For more information on this study, call 619-940-4377.
Select published endometriosis-related studies by members of CERT (since 2008):
- Foster WG, Boutross-Tadross O, Elias R, Faghih N, Elit L. (2009) Immunolocalization of tyrosine kinase receptors Trk A and Trk B in endometriosis associated ovarian cancer (EAOC). Histopathol. 54(7)907-912.
- Foster WG, Neal MS, Han MS, Dominguez MM. (2008) Environmental contaminants and human infertility: Hypothesis or cause for concern? J. Toxicol. Environ. Hlth. Part B, 11:162–176.
- Foster WG. (2008) Endocrine toxicants including TCDD and dioxin-like chemicals and endometriosis: Is there a link? J. Toxicol. Environ. Hlth. Part B, 11:177–187.
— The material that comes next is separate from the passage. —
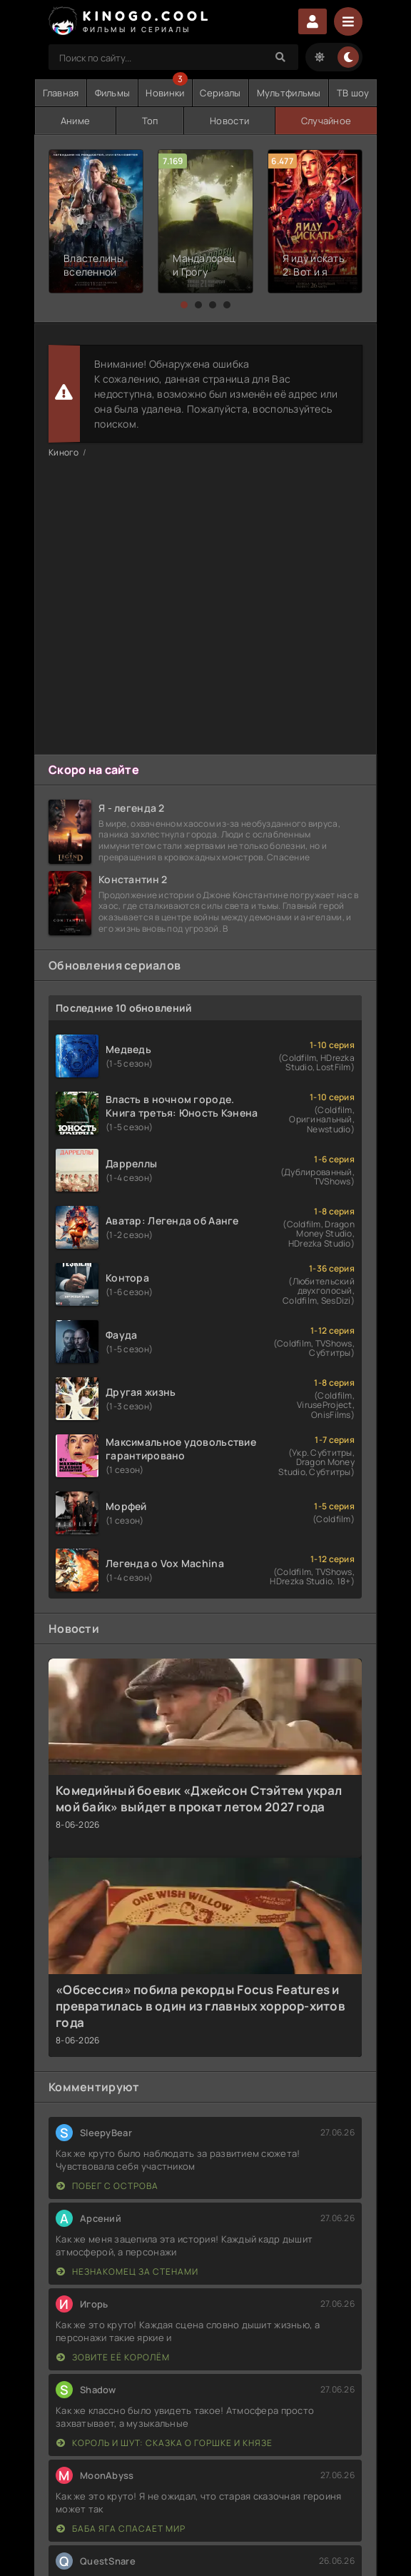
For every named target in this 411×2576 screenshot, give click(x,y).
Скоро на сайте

- Anger DL, Foster WG. (2008) The link between environmental toxicant exposure and endometriosis re-examined. Frontiers in Bioscience 13:1578-1593. (Invited review)
- Holloway AC, Anger DA, Crankshaw DJ, Foster WG. (2008) Effect of atrazine on aromatase activity in estrogen sensitive target tissues. J. Appl. Toxicol. 28:260-270.
Current endometriosis-related grant by CERT members:
- Foster WG. Neurotrophins and Trks: Novel reproductive tract proteins. Natural Sciences and Engineering Research Council (NSERC) 2008 – 2013.
The Cost of Endometriosis
In 1994, the Gallup Organization called U.S. households to identify women between the ages 18 and 50 who experienced pelvic pain for more than six months.
Of the 5,263 women who participated, 14.7 percent reported chronic pelvic pain. Women with chronic pelvic pain were surveyed for severity, frequency, diagnosis, quality of life, time lost from work, lost productivity and health care utilization. Of the 301 women who received a diagnosis from a physician, 25 percent had endometriosis.
Women diagnosed with endometriosis reported:
- More pain during and after intercourse
- Disruption of work and other daily activities
- Lower general health scores.
It is estimated that direct medical costs for outpatient visits for chronic pain for the U.S. population of women aged 18 to 50 years is approximately $881.5 million per year, and total direct costs (physician costs plus out-of-pocket expenses) to be $2.8 billion dollars annually.
Furthermore, time off from work was reported in 15 percent of women diagnosed with pelvic pain, and 45 percent indicated reduced productivity on account of the pain.